Strike action is set to commence on August 27 and is expected to span a period of two weeks initially. Lyte had told this publication that while strike action will be held during the pre-term activities [the last week of August] and the first week of the new school year [the first week of September], the way forward will be dependent on the feedback the union gets from government.
As the strike action looms, Lyte said the GTU is calling on all teachers to join in what has been described as “justified action” since the rights of teachers are being infringed upon by government – their employer.
Teachers were upbeat when they first learnt that government would have conveyed its response to the recommendations of a government-appointed high level committee, which was established to negotiate a multi-year salary package for teachers, through the Minister of Education.
But when the leadership of the union met with Minister of Education, Ms.
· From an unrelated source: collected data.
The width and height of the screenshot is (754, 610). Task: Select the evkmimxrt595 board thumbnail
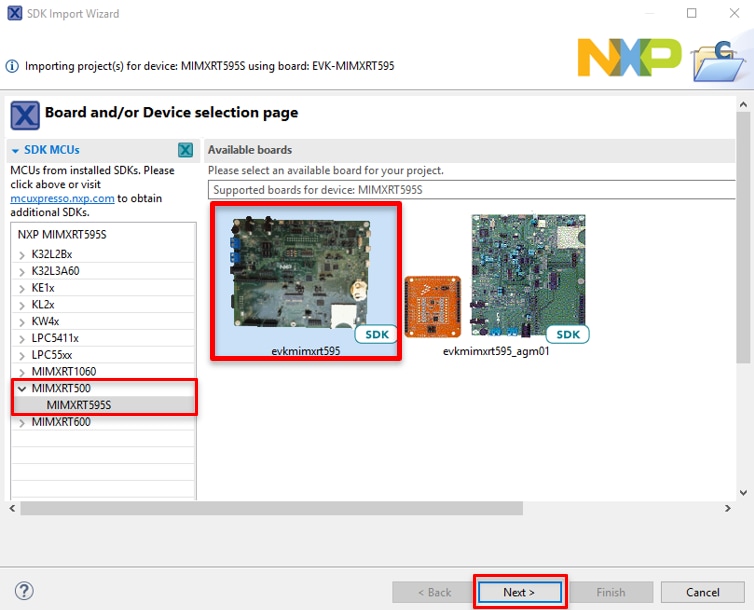tap(305, 279)
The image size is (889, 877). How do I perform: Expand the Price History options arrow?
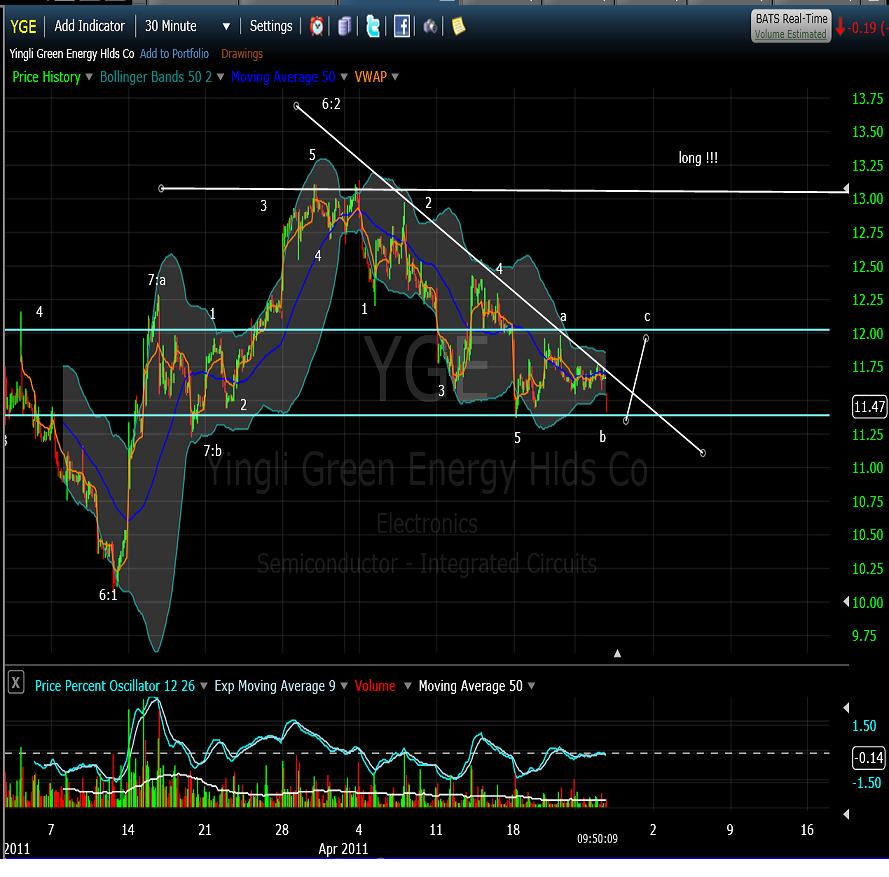90,77
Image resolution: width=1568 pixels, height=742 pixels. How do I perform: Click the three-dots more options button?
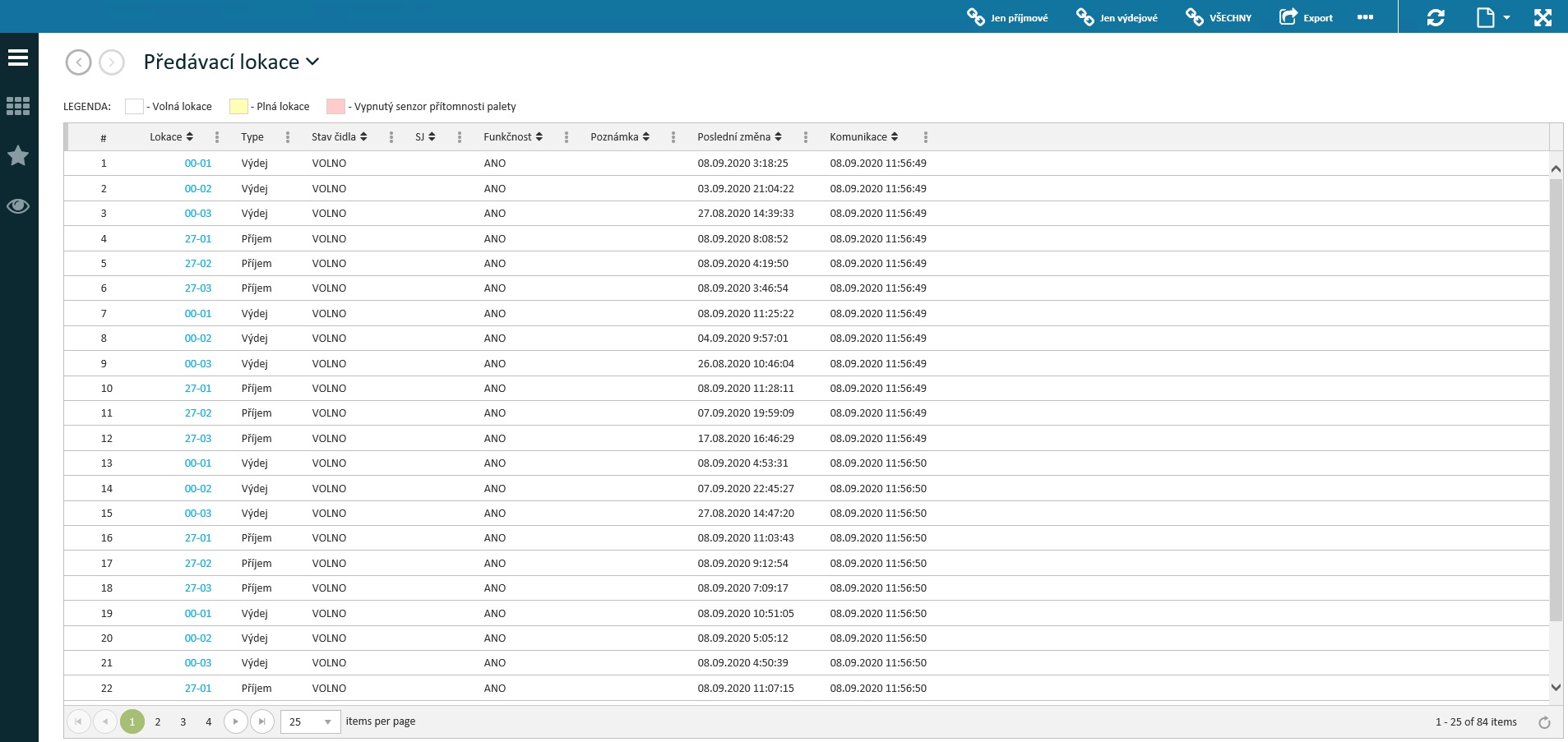[1365, 17]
Nicolette Henry, and other government officials last week, it was made clear that government was not prepared to honour the majority of the recommendations proposed by the GTU through a committee for teachers.
Instead of attempting to slash the percent increase being sought for teachers by the union, the government has offered a $700 million one-off payout to teachers. This amount, according to Lyte, would only cover the proposed pay increase for teachers for 2018.
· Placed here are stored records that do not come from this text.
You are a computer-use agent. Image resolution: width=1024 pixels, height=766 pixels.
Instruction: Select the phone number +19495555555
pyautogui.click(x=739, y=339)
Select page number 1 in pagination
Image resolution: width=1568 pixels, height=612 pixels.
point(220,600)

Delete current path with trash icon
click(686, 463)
Added to this, government in its counter-proposal has offered to bring on board a ‘specialist’ to help negotiate a suitable percentage salary increase for teachers.
Since the expiration of a multi-year agreement at the end of 2015 which the union had inked with the previous administration, moves were made to submit a proposal to the APNU-AFC government detailing salary and non-salary benefits for teachers. In relation to the salary proposal, the union had asked for a 40 percent across the board increase for teachers for 2016; 45 percent increase for last year and 50 percent for this year and the following two years (2019-2020) for all categories of teachers.
According to Lyte, teachers are disappointed by treatment meted out by government, which has seen the majority of the recommendations for salary and non-salary benefits for teachers being rejected, including a proposal for clothing allowance.